Holger Pabst (ifls): Wenn wir das System besser verstehen und herausgearbeitet haben, welche Faktoren fördernd und hemmend wirken, welche Ansatzpunkte es für eine Transformation gibt und wie politische Instrumente in Milchproduktionssystemen besser ansetzen können, um eine biodiversitätsfördende Milchproduktion langfristig wirtschaftlich tragfähig zu machen, dann sind wir als Projektteam zufrieden. Wir sind damit einen großen Schritt vorangekommen. Idealerweise werden die Projektergebnisse von Verwaltung und Politik, der Wirtschaft und den Akteuren der Wertschöpfungskette Milch genutzt, um entsprechende zukunftsfähige Systeme zu etablieren.
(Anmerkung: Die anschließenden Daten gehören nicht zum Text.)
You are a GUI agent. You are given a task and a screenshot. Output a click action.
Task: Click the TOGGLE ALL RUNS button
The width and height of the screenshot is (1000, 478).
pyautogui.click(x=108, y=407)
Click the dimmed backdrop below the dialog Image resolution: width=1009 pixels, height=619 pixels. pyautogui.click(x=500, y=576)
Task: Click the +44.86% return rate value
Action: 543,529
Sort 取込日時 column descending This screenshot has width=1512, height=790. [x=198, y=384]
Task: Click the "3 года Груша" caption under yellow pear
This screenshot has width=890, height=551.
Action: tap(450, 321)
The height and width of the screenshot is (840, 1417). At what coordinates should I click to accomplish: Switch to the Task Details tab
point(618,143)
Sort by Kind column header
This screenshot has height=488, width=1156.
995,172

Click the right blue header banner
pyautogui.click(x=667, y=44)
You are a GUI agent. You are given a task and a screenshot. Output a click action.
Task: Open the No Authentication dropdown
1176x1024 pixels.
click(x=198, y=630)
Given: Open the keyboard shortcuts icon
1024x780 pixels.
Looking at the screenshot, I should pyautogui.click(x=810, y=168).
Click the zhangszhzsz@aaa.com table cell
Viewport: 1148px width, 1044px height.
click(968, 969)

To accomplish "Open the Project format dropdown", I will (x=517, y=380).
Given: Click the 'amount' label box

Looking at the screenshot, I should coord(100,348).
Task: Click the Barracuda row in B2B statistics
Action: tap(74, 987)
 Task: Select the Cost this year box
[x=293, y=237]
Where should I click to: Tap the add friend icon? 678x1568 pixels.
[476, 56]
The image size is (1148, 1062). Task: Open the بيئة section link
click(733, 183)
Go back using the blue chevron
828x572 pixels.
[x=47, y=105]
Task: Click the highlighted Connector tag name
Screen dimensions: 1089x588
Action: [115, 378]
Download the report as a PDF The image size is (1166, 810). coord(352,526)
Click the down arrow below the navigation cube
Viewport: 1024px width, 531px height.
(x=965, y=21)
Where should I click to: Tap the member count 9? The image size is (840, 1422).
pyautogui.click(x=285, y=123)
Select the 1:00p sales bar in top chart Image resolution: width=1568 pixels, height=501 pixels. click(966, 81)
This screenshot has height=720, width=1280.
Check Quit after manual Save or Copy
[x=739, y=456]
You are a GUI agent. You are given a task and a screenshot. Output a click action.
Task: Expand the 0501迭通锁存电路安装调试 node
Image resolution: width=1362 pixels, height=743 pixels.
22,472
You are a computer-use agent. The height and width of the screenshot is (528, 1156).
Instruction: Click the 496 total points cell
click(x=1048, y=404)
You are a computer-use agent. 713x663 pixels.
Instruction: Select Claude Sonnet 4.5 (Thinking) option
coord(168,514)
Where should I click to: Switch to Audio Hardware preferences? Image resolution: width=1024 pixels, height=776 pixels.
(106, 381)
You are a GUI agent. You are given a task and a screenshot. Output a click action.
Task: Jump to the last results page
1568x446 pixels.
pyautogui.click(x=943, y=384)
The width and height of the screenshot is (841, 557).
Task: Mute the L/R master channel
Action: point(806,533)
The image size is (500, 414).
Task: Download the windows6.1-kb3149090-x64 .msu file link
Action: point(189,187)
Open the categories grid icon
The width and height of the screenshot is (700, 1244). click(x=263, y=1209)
Dafür ist es essenziell, dass es uns gelingt, die relevanten Akteure – nicht zuletzt Milchviehbetriebe in den beiden Modellregionen und weitere regionale Akteure – in das Projekt einzubinden.
Fördermaßnahme BiodiWert
Das Bundesministerium für Bildung und Forschung (BMBF) fördert mit der Fördermaßnahme "Wertschätzung und Sicherung von Biodiversität in Politik, Wirtschaft und Gesellschaft" (BiodiWert) Projekte, die durch die Entwicklung innovativer Bewertungskonzepte, Governancestrukturen sowie (Politik-) Maßnahmen den Stellenwert von Ökosystemleistungen und Biodiversität auf unternehmerischer und gesellschaftlicher Ebene steigern – und damit wirksam zur Sicherung von Biodiversität beitragen.
Forschungsinitiative zum Erhalt der Artenvielfalt (FEdA)
Mit der Forschungsinitiative zum Erhalt der Artenvielfalt (FEdA) unterstützt das Bundesministerium für Bildung und Forschung (BMBF) die wissenschaftliche Untersuchung der Biodiversität in Deutschland und die Entwicklung neuer, effektiver Artenschutzmaßnahmen.